▸ **BRIEF**: Line by line, return the listing exactly, without any of the images.

• • •

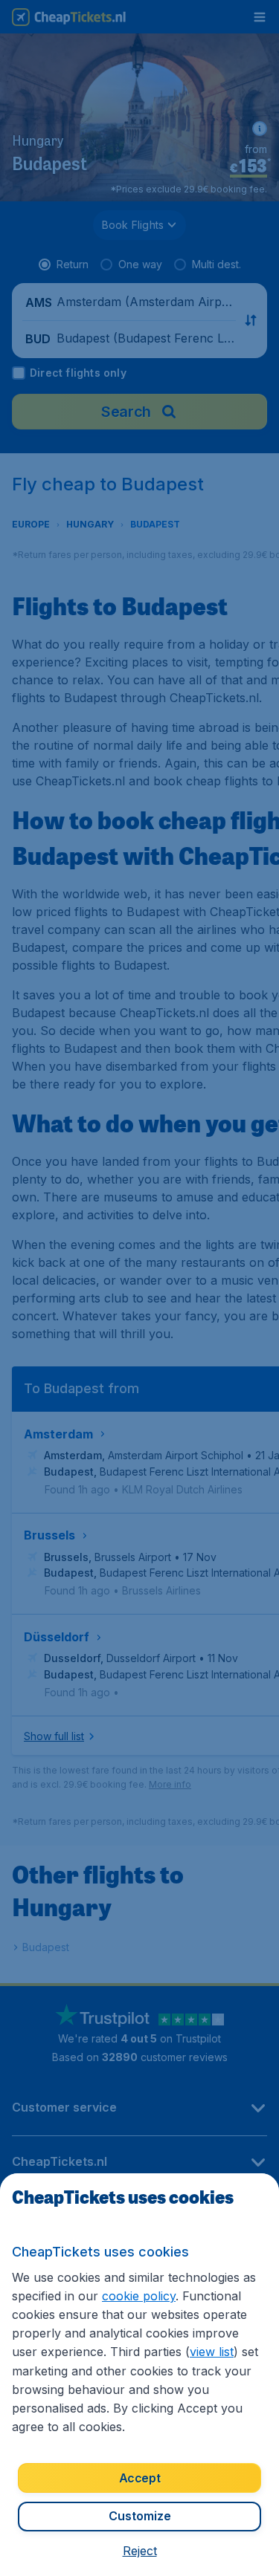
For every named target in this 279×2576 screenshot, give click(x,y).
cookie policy (139, 2295)
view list (212, 2351)
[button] (140, 2550)
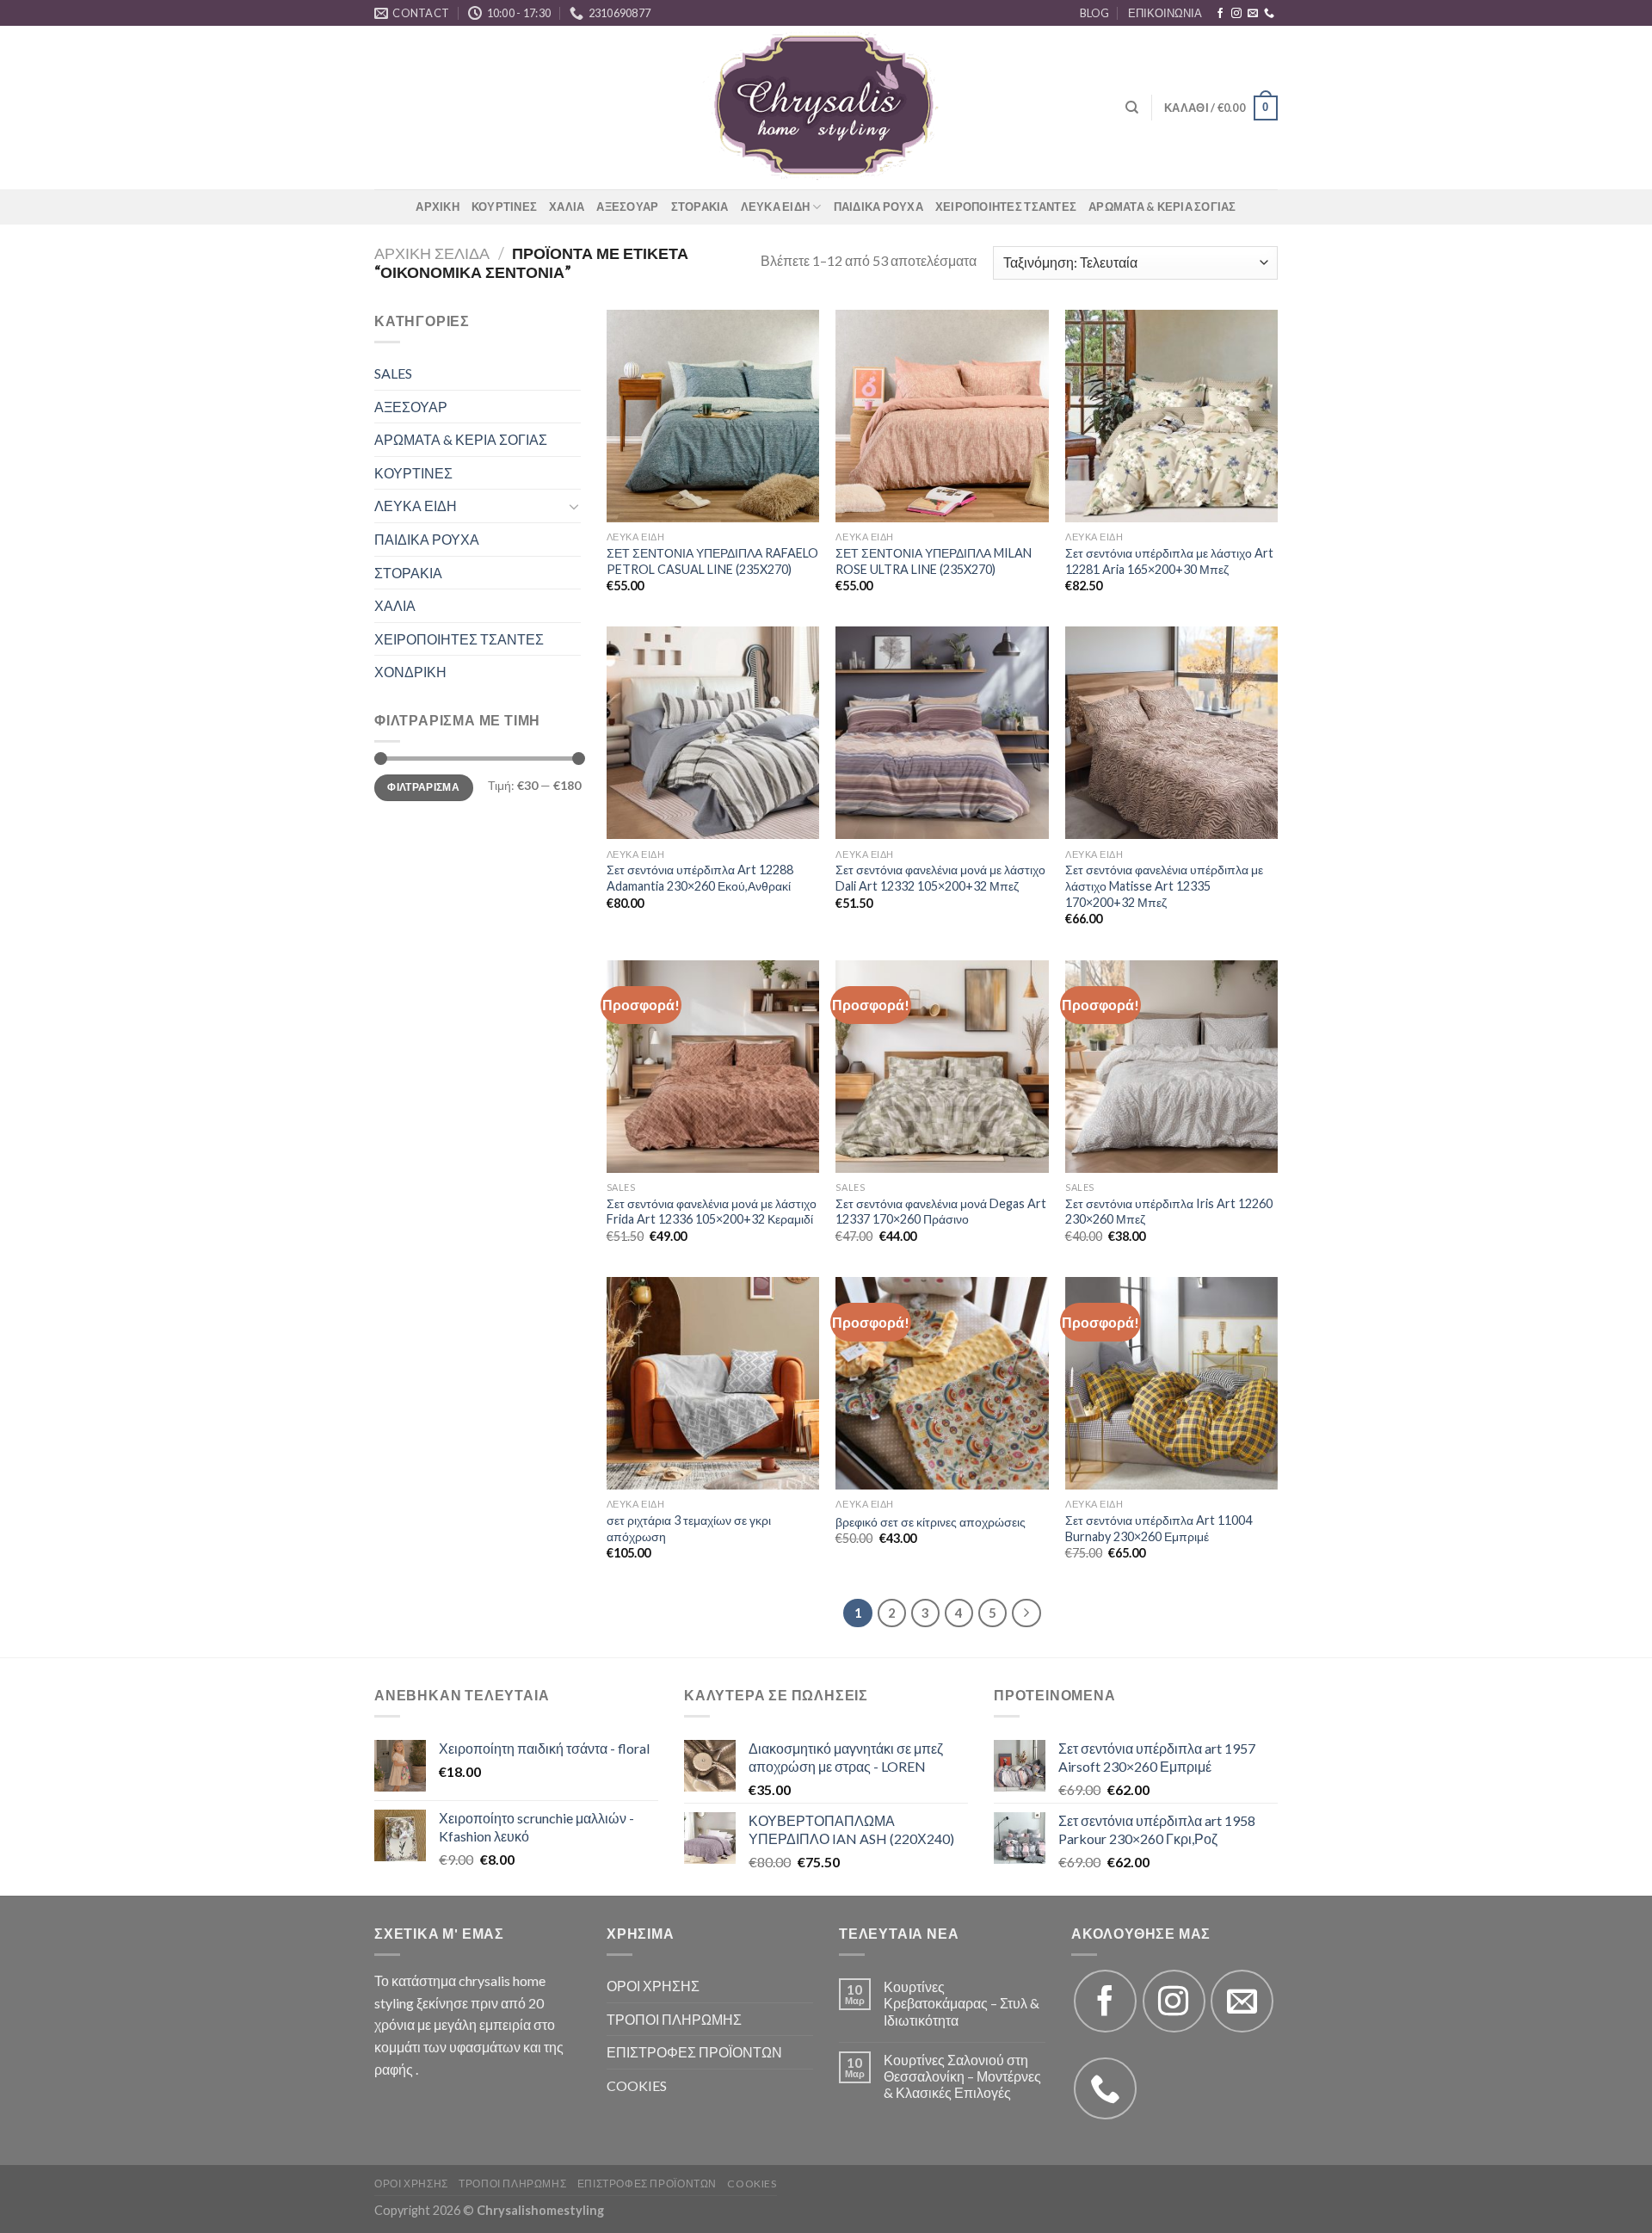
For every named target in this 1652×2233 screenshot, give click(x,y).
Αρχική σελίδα (432, 253)
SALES (393, 373)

• • •

▸ **EXPECTED OUTPUT**:
For every named target in this 279×2576 screenshot, give click(x,y).
cookie policy (139, 2295)
view list (212, 2351)
[button] (140, 2550)
For every named target in this 1652×2233 screenshot, give click(x,y).
Αρχική σελίδα (432, 253)
SALES (393, 373)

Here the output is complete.